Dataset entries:
BEGIN
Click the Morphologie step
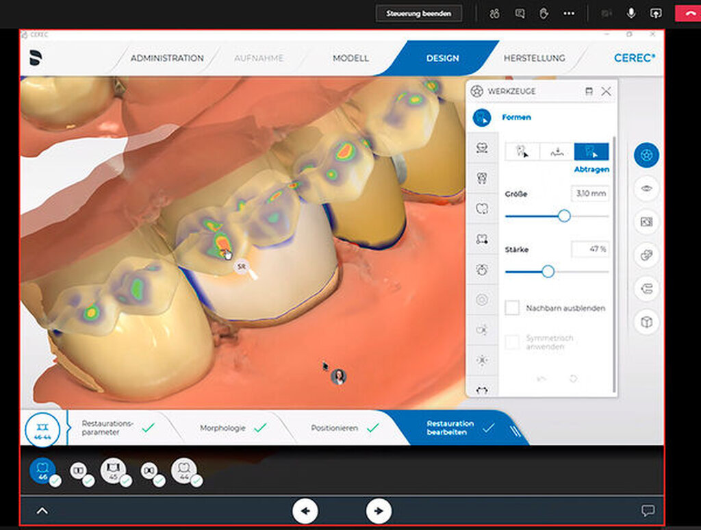 222,428
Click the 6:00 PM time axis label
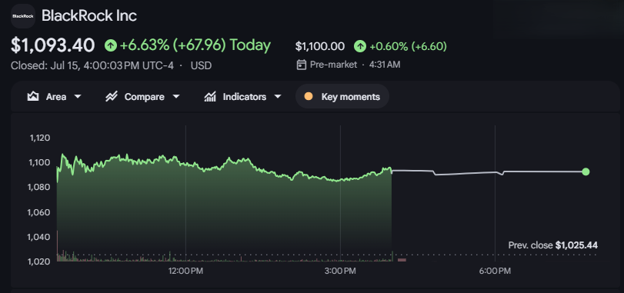The width and height of the screenshot is (624, 293). 495,271
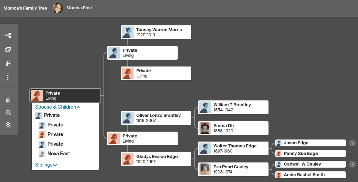
Task: Click Monica East profile photo
Action: coord(58,8)
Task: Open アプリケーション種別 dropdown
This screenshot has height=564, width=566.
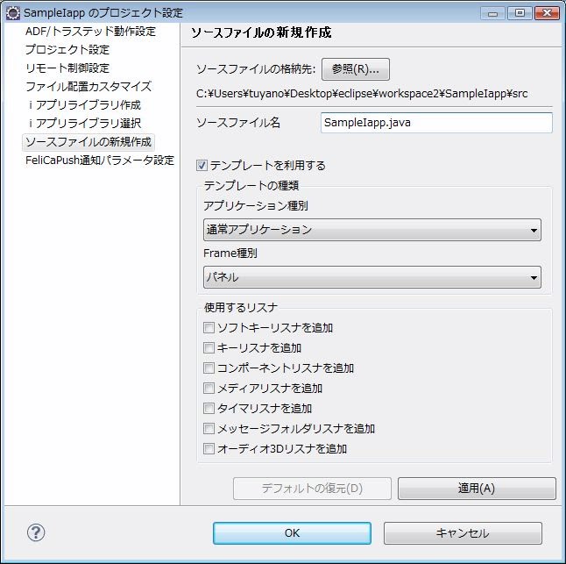Action: pos(371,230)
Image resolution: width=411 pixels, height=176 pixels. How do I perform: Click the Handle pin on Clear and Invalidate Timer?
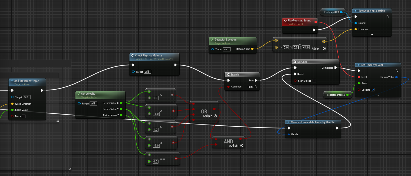coord(289,134)

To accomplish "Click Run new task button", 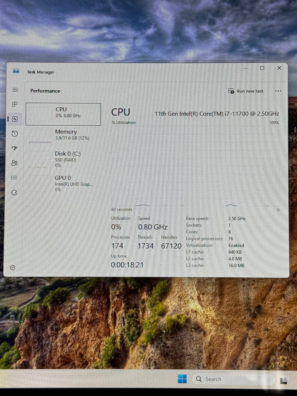I will 246,91.
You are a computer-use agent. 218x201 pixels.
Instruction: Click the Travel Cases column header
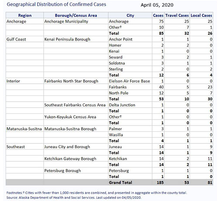pos(177,15)
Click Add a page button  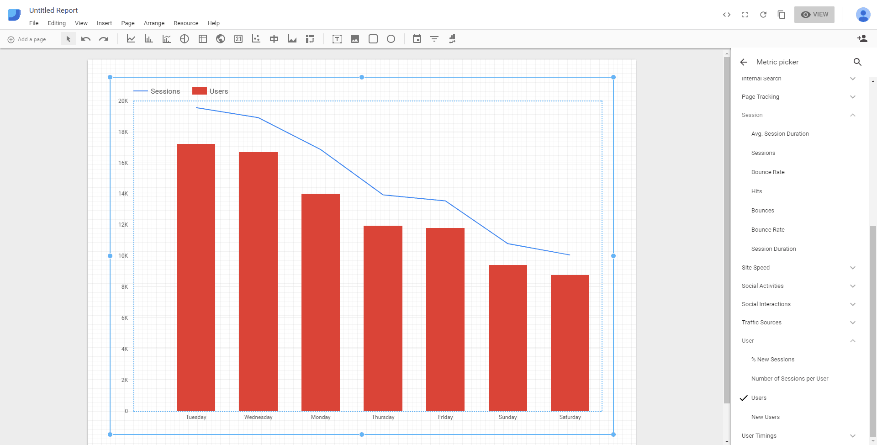coord(27,40)
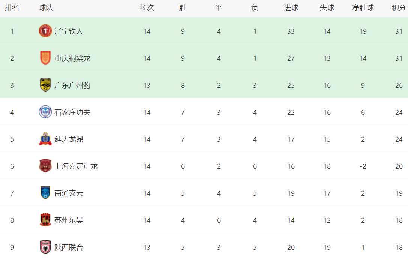The height and width of the screenshot is (258, 408).
Task: Click the 失球 column header
Action: [327, 8]
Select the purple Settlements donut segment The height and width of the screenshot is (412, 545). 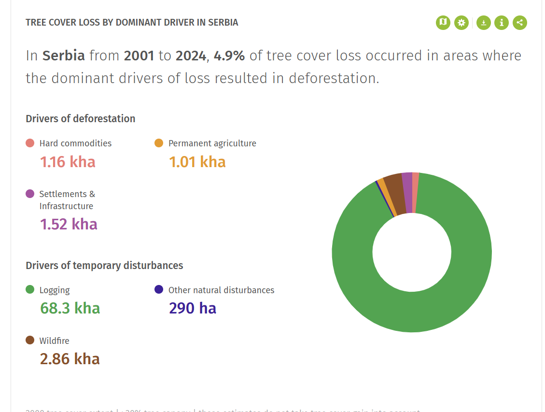tap(407, 192)
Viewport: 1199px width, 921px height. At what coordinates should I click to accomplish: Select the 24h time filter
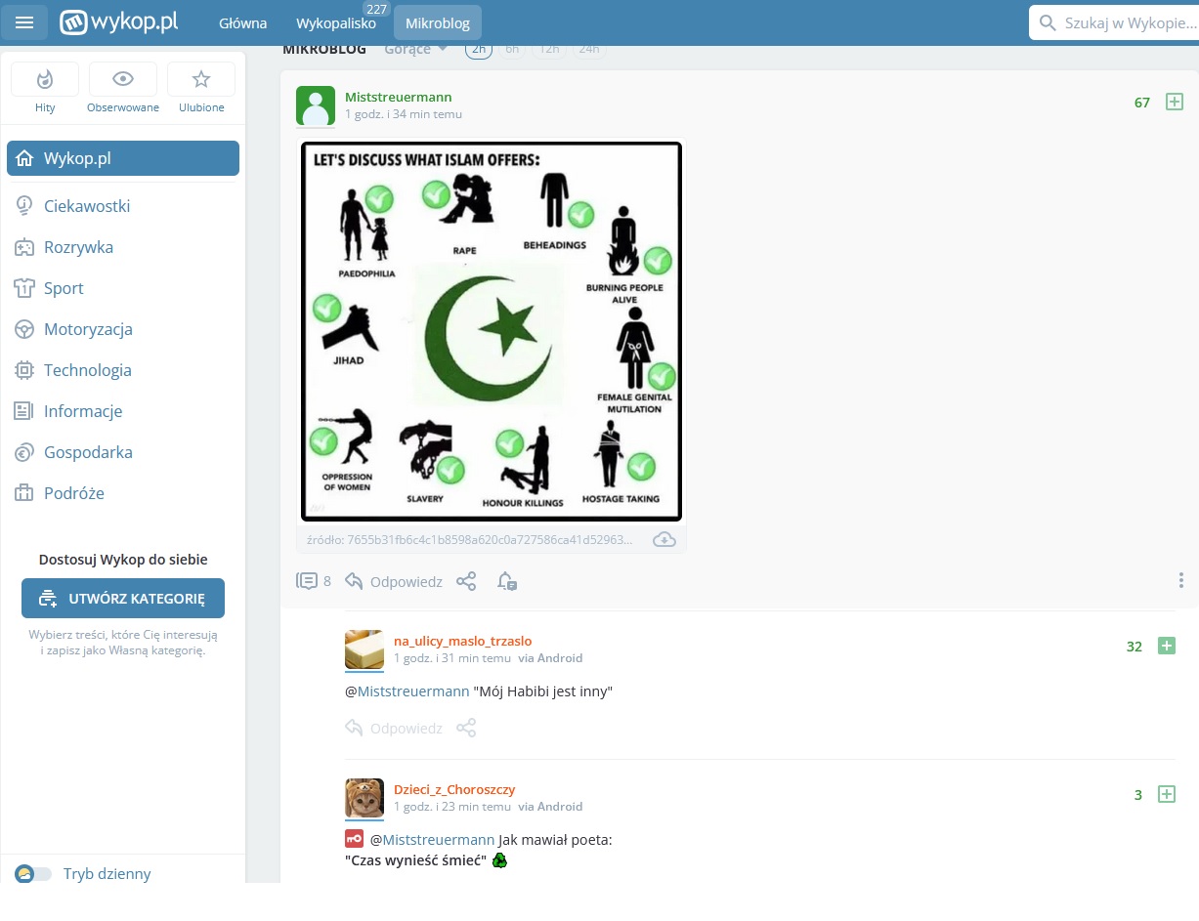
END
What you are asked to do: Your answer must be an exact copy of the lines from the start of the entries through the line with "Task: Open アプリケーション種別 dropdown", with no pictures.

Exercise response:
Click the Morphologie step
 222,428
Click the 6:00 PM time axis label
The width and height of the screenshot is (624, 293). 495,271
Task: Click Monica East profile photo
Action: coord(58,8)
Task: Open アプリケーション種別 dropdown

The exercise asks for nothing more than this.